** CONSIGNE A **
D'après le document, combien de facultés sur 258 étaient occupées par les étudiant(e)s au 25 juin ?

C’est du jamais vu ! Depuis 2001 et le
mouvement contre la reforme LMD c’est le plus
grand soulèvement des étudiant(e)s. Au 25 juin,
241 facultés (A.E.I.) sur 258 et 186 écoles
techniques (T.E.I.) sur 198 sont occupées par les
étudiant(e)s !

La plupart des étudiant(e)s ont déjà raté leurs
session d’examens mais personne n’a envie de
baisser les bras tant que le gouvernement
(droite) ne retire pas son projet de loi qui
concerne l’éducation supérieure. Il y a déjà 6-7
semaines que le mouvement estudiantin grecque
est entré dans un bras de fer avec le ministère
d’éducation et de religions.

** ENREGISTREMENTS FOURNIS **
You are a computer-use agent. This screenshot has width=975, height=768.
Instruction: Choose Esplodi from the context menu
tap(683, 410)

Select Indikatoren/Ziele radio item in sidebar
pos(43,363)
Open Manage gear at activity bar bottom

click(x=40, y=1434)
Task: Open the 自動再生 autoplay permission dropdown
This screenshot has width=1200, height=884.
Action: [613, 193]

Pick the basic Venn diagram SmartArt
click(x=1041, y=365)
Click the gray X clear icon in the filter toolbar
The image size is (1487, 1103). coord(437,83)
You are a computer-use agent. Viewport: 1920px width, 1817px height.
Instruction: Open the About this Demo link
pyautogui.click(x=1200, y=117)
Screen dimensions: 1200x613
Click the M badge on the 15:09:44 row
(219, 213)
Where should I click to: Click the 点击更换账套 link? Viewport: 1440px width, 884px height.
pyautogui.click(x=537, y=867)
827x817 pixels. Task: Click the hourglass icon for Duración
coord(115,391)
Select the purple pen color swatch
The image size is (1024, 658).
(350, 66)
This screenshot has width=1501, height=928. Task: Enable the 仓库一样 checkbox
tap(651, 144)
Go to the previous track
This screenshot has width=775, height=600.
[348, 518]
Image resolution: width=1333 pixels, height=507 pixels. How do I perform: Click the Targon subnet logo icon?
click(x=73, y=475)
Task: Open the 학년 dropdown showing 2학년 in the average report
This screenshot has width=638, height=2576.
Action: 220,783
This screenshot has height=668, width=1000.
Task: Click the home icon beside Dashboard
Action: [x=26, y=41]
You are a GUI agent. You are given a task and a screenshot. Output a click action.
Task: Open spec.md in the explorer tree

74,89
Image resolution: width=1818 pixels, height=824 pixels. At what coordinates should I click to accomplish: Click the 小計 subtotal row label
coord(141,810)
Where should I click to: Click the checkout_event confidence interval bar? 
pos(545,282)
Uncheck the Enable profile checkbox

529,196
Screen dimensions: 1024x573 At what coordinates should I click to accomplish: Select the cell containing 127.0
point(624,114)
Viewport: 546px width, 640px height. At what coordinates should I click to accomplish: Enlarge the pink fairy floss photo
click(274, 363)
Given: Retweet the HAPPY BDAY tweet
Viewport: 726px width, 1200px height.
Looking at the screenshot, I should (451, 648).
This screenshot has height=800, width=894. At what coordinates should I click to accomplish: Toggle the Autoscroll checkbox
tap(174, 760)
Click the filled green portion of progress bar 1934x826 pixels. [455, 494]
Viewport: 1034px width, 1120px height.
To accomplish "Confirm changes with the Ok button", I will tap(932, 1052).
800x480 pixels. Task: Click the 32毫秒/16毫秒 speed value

** CONSIGNE B **
Dans les enregistrements, depuis leur début jusqu'à la ligne contenant « click(x=40, y=1434) » incluse, modifiez « sidebar » en « side panel ». Redonnez uniquement ces lignes, sans autre changement.

** RÉSULTAT FINAL A **
241 facultés (A.E.I.) sur 258.

** RÉSULTAT FINAL B **
You are a computer-use agent. This screenshot has width=975, height=768.
Instruction: Choose Esplodi from the context menu
tap(683, 410)

Select Indikatoren/Ziele radio item in side panel
pos(43,363)
Open Manage gear at activity bar bottom

click(x=40, y=1434)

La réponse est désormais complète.